Our day was brightened up when we spotted this shop on the way back to Corvara


We felt like having an easy day on Monday, as did these moths


We slept in a bit and went up VF Brigata Tridentina above Corvara


This VF was very enjoyable, having been constructed so that the rock could be climbed at all points without resorting to pulling on the cable. It was also quite long


There was a ladder and some steps on a steep chimney and wall high up, though


The pinnacle the ferrata ascend is separated from the mountainside by a chasm, spanned by this bridge


There was no stopping Jen - she had heard that the refuge did good applestrudel


An Alpine chough by the refuge


We packed up our tents the next day and headed for the hills - to Refuge La Varella under the Neunerspitze. The plan was to climb the Messner Direct, an impressive looking slab route on the South face


I needed to psyche myself up for this one, so I headed up that afternoon for a wee look on my own. The slab can be seen to the left here. Note the flutings on the rock in the foreground - the limestone around this area is very waterworn, and there's a lot of karst landscape


A bit closer ... and now I knew I was going to do it


A goat guarding the way back to the refuge.

La Varella was a great place to stay, with private rooms, hot showers, and a good choice of courses and drinks on the menu.
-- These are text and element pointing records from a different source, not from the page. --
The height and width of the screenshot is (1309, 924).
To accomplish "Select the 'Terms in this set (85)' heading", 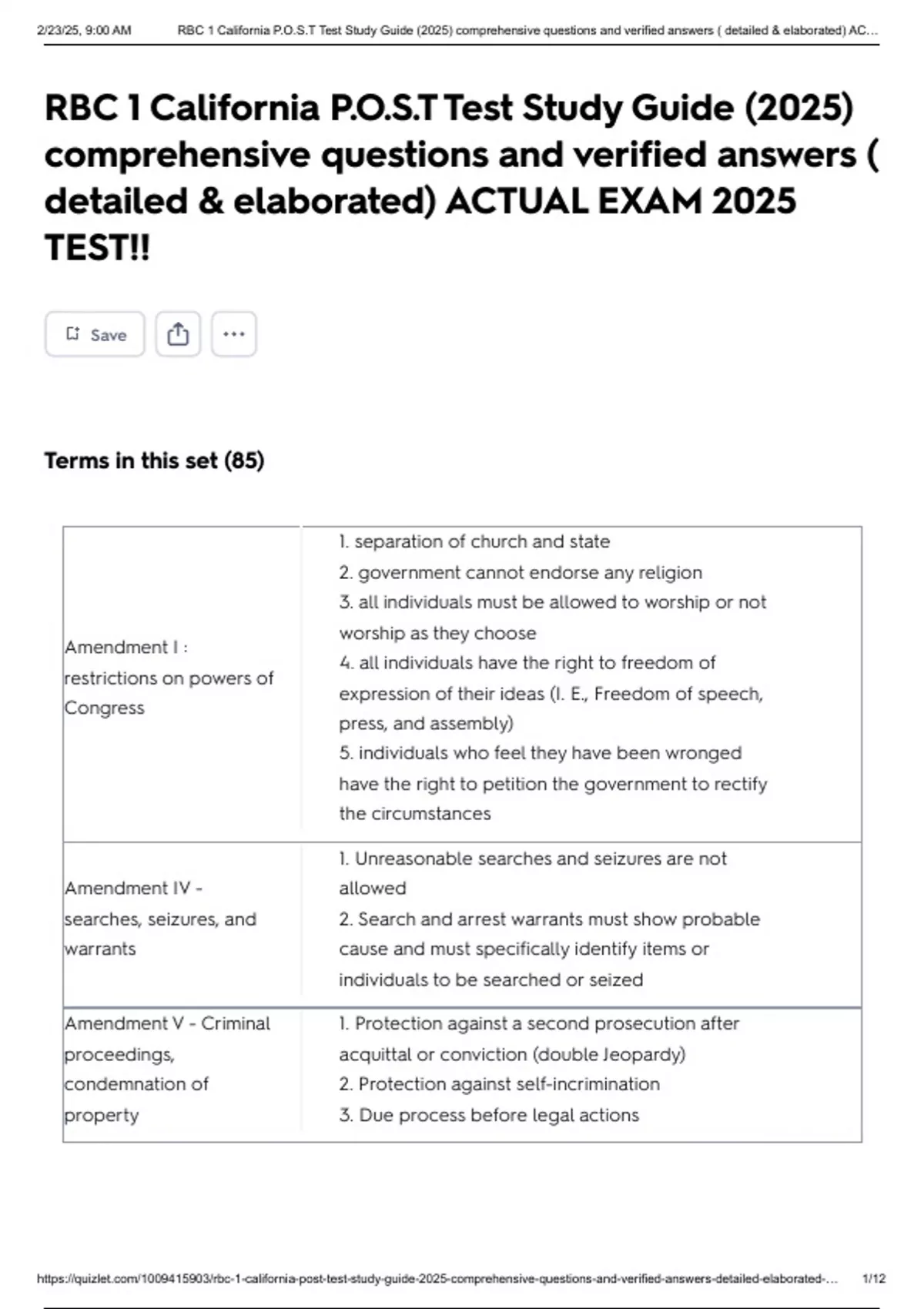I will click(x=154, y=460).
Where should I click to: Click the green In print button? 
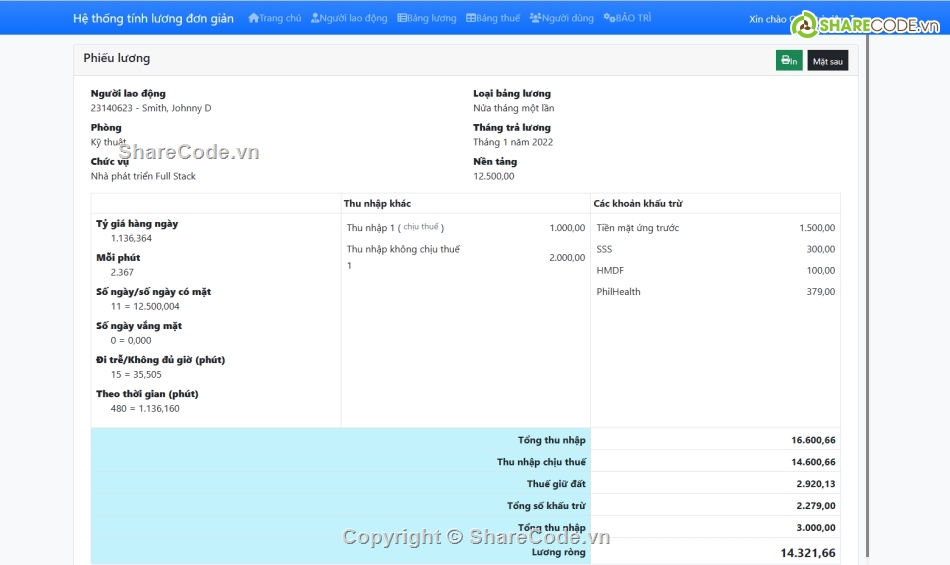click(x=789, y=61)
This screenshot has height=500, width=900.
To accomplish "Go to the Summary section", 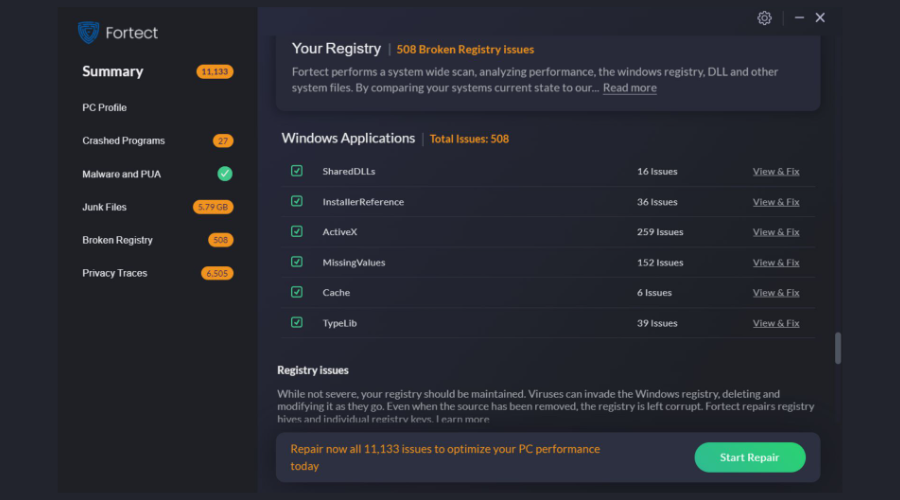I will [x=112, y=72].
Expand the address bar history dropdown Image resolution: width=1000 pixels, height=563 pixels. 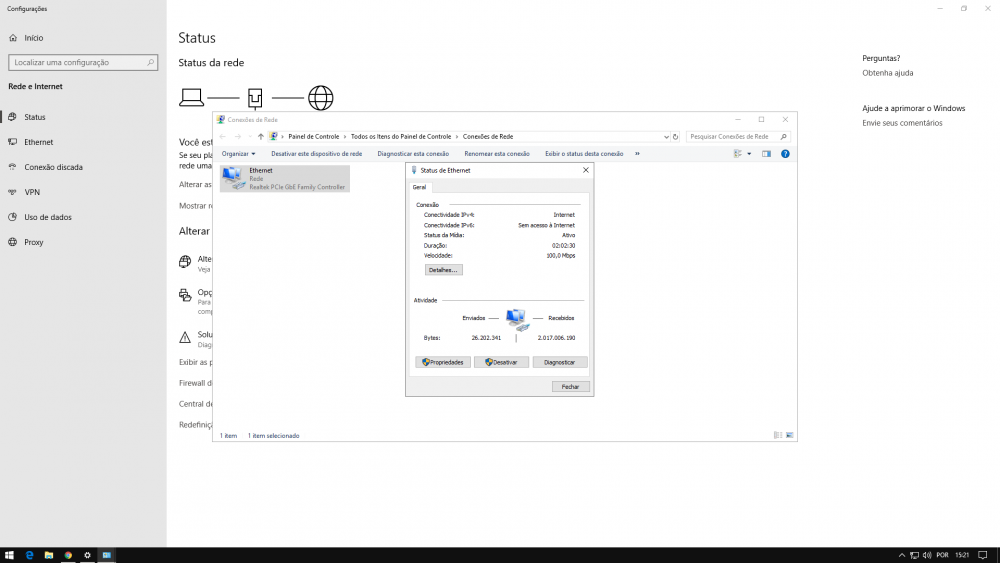[x=665, y=136]
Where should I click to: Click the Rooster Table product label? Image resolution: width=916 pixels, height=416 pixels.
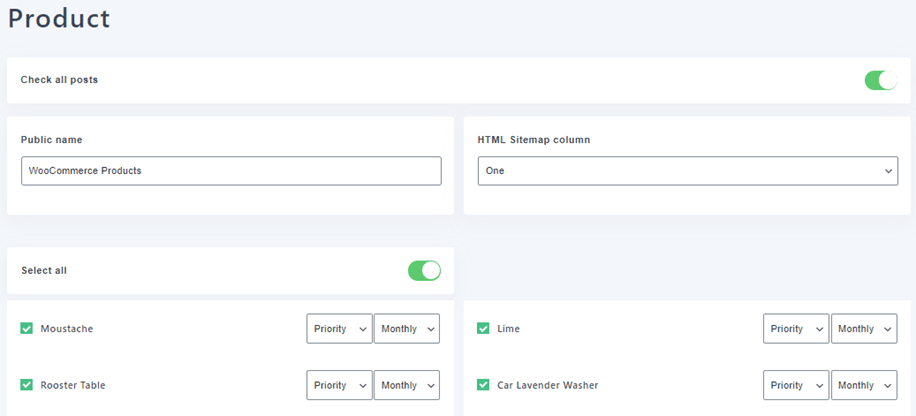click(x=73, y=385)
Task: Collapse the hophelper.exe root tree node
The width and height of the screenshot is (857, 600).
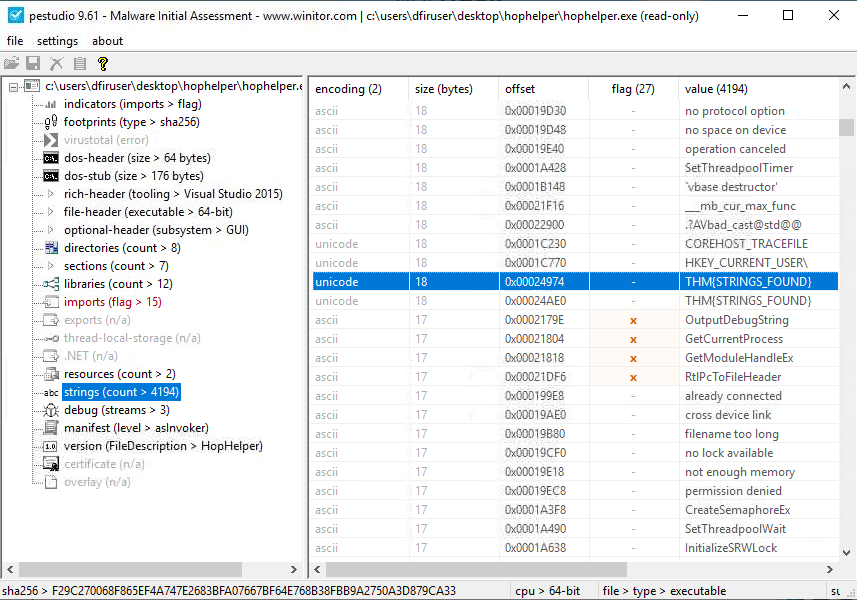Action: [13, 87]
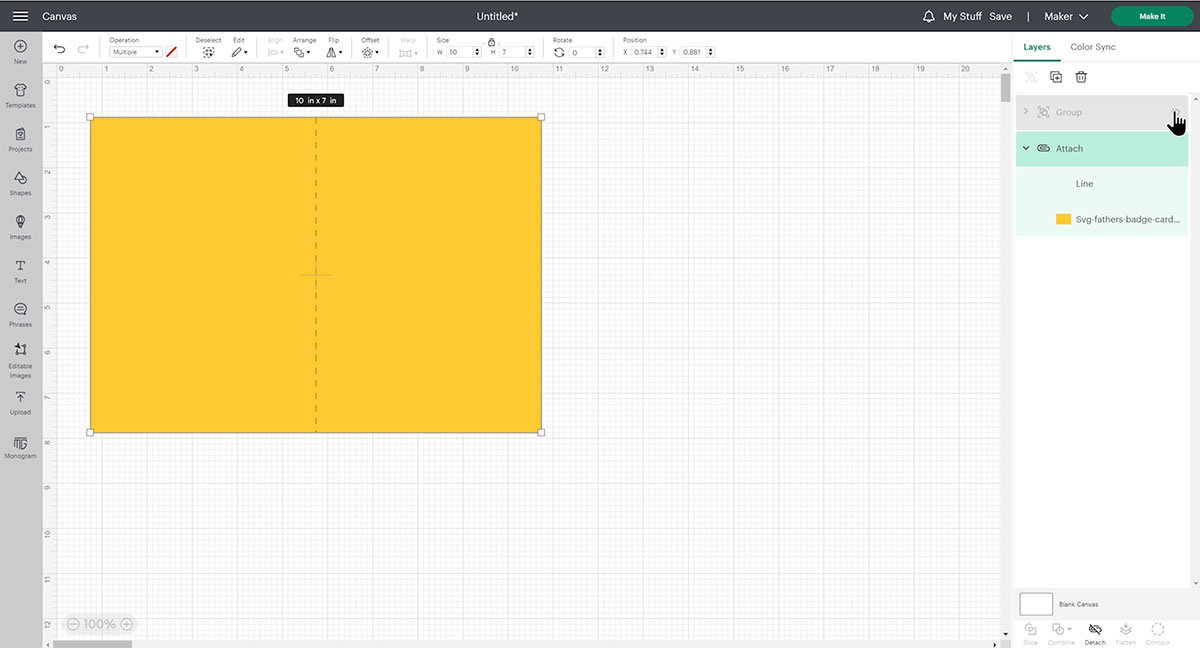Click the Save link

coord(1000,16)
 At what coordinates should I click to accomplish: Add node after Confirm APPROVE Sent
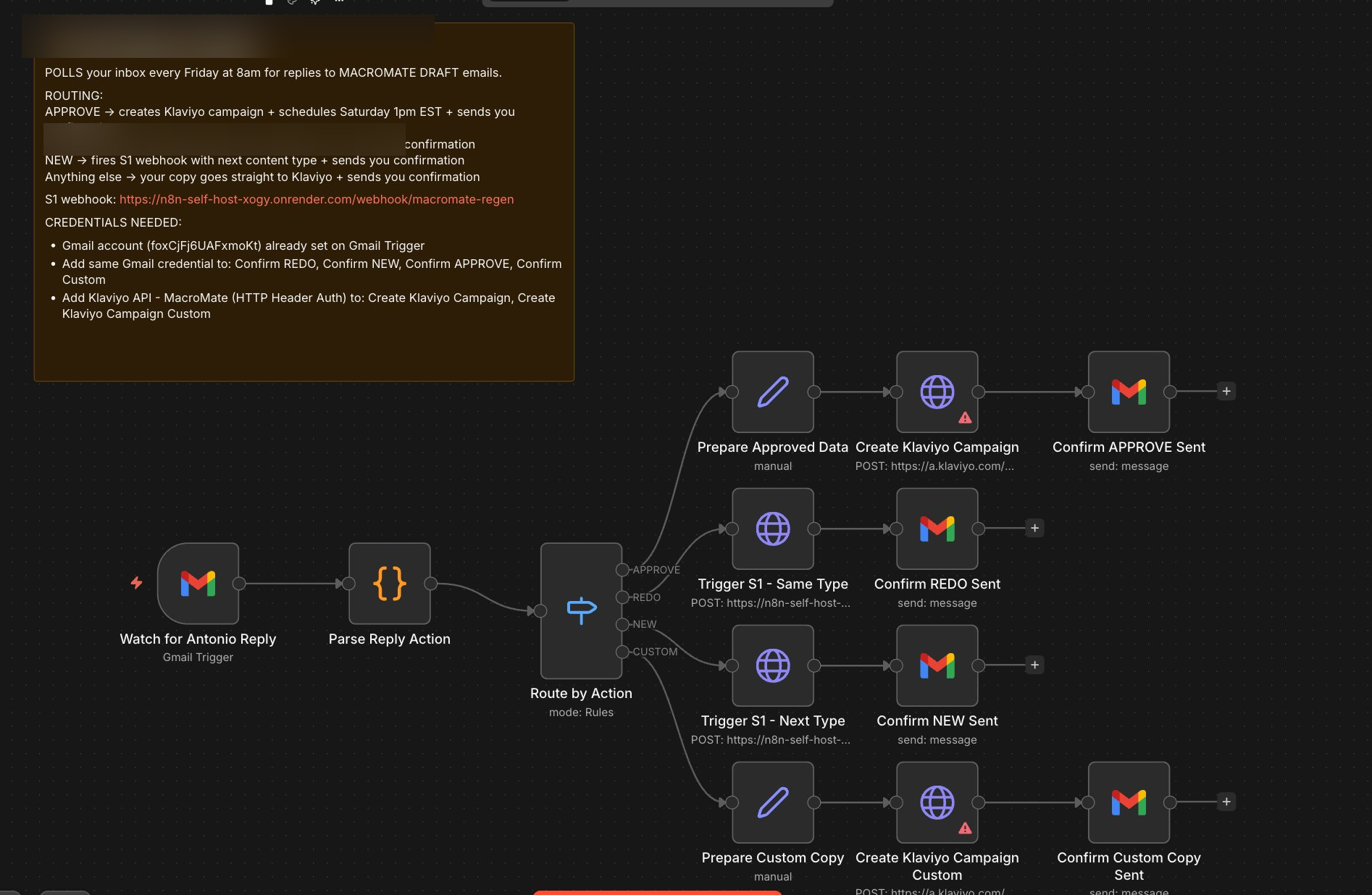(x=1226, y=392)
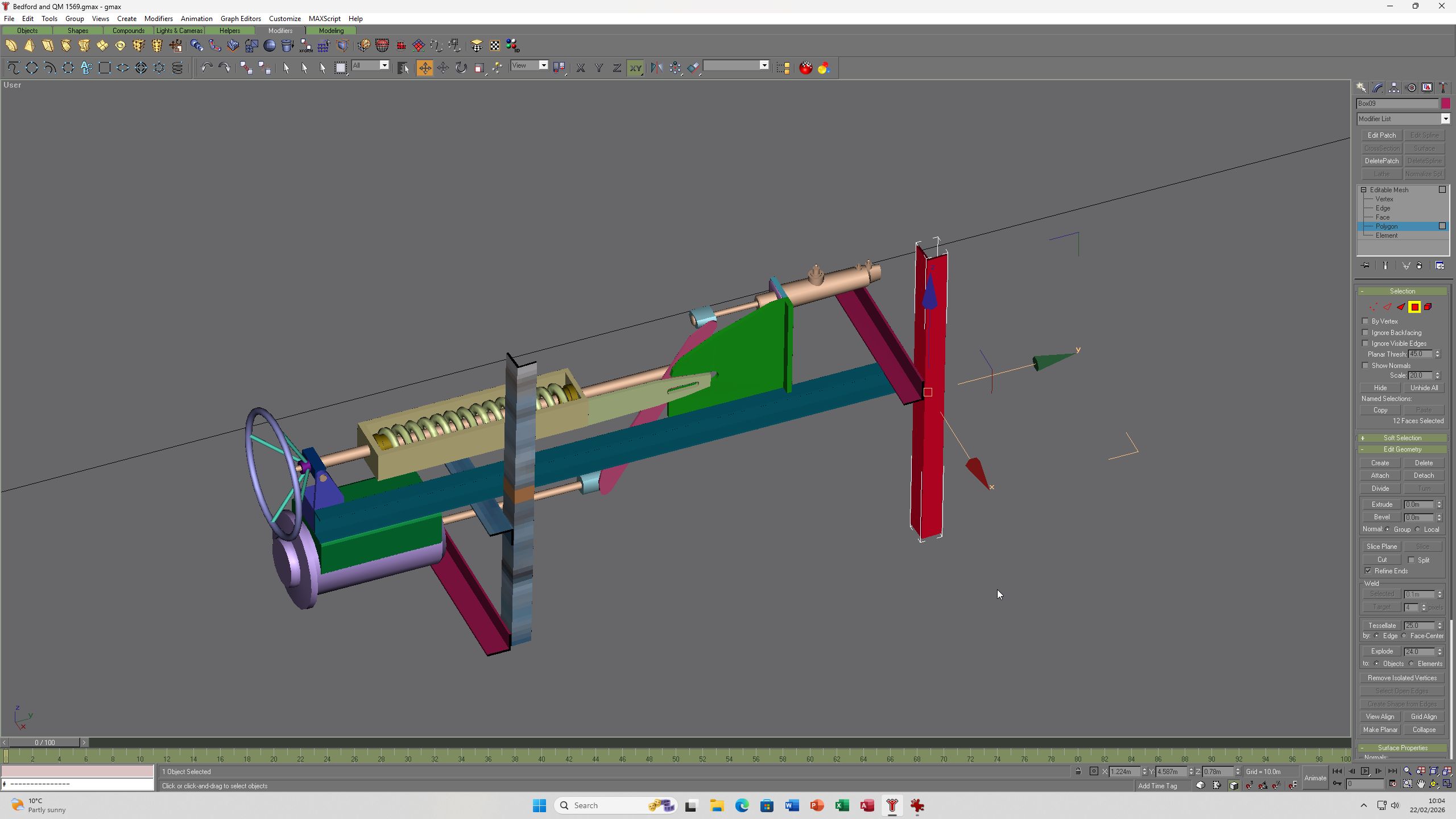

There was a spectacular thunderstorm that night, and we were lucky enough to be in a room with a skylight


Heading up the next morning


Looking West from under the Neunerspitze...


... and to the South. The Marmolada can be seen at the middle back


To the East


On the first pitch I had placed a poor nut at 10m and clipped a piton at 25m, and was 3 or 4m from a good two-bolt belay on our 60m ropes when Jen shouted up "two metres!"

Luckily, I was just able to reach on rope stretch after she took me off belay. After that, I noticed another belay point 10-15m below and further right (facing down).

This picture is of the second pitch from the belay I took at about 30m - there was good gear at half way


Jen following up the second pitch


Our third pitch. After this the route followed a corner system


Looking West from the top of pitch 3...


... and from the top of pitch 4. A dark cloud was growing over our summit, so we hurried on


The corner pitch - perfectly pleasant, but a bit of an anticlimax after the slab


The summit. The dark cloud had blown away, but we could see showers over the Tofana and some other large hills


There's a short via ferrata on the descent along the ridge


Someone we met on the walk out


Just two climbing days left, as we wanted Saturday to be a rest day. We pitched the tent at Cortina and got a good night's sleep, then headed East to Misurina to climb Punta Col de Varda by way of a very enjoyable chimney system


Evening light from the camp site


Saturday was our last climbing day, and we took it easy by going back to the Cinque Torre where Jen led the normal route up Torre Lusy


This tower fell over in the Spring just a couple of years previously. Luckily nobody was on it at the time


A pair climbing something quite hard looking on the Torre Grande


Perched boulders. Note the climbers behind them


We were lazy enough to take the cable car back down. We headed back to the camp site at Corvara to check for a top Jen had mislaid, then headed South to Bergamo to finish with a relaxing day in town.